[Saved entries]
◇ ◇ ◇ ◇ ◇

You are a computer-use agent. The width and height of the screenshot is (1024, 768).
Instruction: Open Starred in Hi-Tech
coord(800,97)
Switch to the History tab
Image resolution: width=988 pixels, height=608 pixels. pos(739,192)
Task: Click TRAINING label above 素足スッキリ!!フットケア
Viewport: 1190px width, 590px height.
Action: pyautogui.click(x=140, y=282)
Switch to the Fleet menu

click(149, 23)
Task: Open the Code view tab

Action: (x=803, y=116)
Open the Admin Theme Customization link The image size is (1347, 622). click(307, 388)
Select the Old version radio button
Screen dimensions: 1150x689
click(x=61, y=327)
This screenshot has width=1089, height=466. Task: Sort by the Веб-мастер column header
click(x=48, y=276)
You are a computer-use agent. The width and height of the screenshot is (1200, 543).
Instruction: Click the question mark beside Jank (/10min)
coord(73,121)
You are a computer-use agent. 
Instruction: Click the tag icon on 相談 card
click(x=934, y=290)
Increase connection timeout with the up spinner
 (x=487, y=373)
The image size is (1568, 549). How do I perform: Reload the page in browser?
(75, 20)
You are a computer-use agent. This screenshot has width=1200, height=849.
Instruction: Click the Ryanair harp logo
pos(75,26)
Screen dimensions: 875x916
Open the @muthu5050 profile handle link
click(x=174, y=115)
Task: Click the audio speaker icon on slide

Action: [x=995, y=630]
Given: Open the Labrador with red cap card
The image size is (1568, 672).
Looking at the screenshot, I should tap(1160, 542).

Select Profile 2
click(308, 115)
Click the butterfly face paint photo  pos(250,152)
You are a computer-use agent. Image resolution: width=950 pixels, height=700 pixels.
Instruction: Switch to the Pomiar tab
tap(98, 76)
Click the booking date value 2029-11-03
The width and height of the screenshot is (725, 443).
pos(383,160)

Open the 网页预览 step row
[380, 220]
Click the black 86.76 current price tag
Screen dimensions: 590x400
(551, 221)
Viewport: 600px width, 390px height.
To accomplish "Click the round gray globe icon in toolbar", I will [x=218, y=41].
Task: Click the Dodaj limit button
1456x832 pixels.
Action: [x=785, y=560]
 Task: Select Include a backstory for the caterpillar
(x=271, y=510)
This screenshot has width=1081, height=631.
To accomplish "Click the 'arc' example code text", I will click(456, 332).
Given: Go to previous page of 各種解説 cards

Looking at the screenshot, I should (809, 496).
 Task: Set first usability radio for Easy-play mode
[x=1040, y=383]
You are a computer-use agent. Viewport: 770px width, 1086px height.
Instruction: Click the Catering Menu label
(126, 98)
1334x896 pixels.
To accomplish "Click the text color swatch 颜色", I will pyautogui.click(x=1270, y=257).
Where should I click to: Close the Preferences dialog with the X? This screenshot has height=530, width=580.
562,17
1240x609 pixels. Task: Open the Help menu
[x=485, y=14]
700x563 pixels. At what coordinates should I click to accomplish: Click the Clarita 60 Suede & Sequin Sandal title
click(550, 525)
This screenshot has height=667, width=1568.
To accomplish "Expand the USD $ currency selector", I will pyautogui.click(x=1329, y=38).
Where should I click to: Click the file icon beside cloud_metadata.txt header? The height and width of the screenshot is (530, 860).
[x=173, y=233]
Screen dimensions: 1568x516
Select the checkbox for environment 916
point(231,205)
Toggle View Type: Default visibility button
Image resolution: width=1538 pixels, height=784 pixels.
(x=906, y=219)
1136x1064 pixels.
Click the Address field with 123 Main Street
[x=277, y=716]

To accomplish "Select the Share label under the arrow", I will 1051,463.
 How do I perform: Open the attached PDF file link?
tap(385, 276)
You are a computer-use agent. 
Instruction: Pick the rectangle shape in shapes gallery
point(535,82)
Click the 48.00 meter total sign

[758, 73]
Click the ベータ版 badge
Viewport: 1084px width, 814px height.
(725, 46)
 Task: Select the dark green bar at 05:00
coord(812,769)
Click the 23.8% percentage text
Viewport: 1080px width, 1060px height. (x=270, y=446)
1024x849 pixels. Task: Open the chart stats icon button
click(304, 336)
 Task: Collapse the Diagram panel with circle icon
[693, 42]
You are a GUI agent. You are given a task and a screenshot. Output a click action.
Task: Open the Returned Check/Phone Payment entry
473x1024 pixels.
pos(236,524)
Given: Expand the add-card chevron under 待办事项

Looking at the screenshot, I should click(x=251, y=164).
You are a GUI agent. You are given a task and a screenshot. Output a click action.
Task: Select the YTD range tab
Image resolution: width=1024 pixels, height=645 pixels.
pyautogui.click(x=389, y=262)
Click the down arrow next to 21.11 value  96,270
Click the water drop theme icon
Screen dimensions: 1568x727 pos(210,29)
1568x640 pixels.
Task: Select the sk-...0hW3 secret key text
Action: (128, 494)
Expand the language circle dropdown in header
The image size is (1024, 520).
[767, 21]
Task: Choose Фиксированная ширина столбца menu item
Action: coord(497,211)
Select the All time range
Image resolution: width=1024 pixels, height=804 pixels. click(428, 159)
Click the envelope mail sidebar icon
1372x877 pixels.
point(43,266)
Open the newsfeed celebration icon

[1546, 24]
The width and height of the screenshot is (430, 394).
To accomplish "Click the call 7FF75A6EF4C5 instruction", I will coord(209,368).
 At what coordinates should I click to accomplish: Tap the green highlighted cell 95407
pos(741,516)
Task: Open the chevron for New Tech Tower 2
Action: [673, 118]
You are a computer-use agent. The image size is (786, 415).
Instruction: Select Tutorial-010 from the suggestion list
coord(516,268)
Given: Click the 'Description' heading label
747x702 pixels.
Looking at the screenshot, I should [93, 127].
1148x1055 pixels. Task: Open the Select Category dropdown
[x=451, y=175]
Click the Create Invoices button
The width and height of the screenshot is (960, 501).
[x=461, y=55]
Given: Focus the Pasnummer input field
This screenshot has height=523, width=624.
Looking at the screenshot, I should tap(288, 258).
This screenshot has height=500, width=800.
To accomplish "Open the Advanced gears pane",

◇ ◇ ◇ ◇ ◇

Look through the entries and find each line that has the string "will". Copy those lines.

● Written reply:
To accomplish "Click the round gray globe icon in toolbar", I will [x=218, y=41].
To accomplish "Click the 'arc' example code text", I will click(456, 332).
To accomplish "Click the text color swatch 颜色", I will pyautogui.click(x=1270, y=257).
To accomplish "Expand the USD $ currency selector", I will pyautogui.click(x=1329, y=38).
To accomplish "Select the Share label under the arrow", I will 1051,463.
To accomplish "Click the call 7FF75A6EF4C5 instruction", I will coord(209,368).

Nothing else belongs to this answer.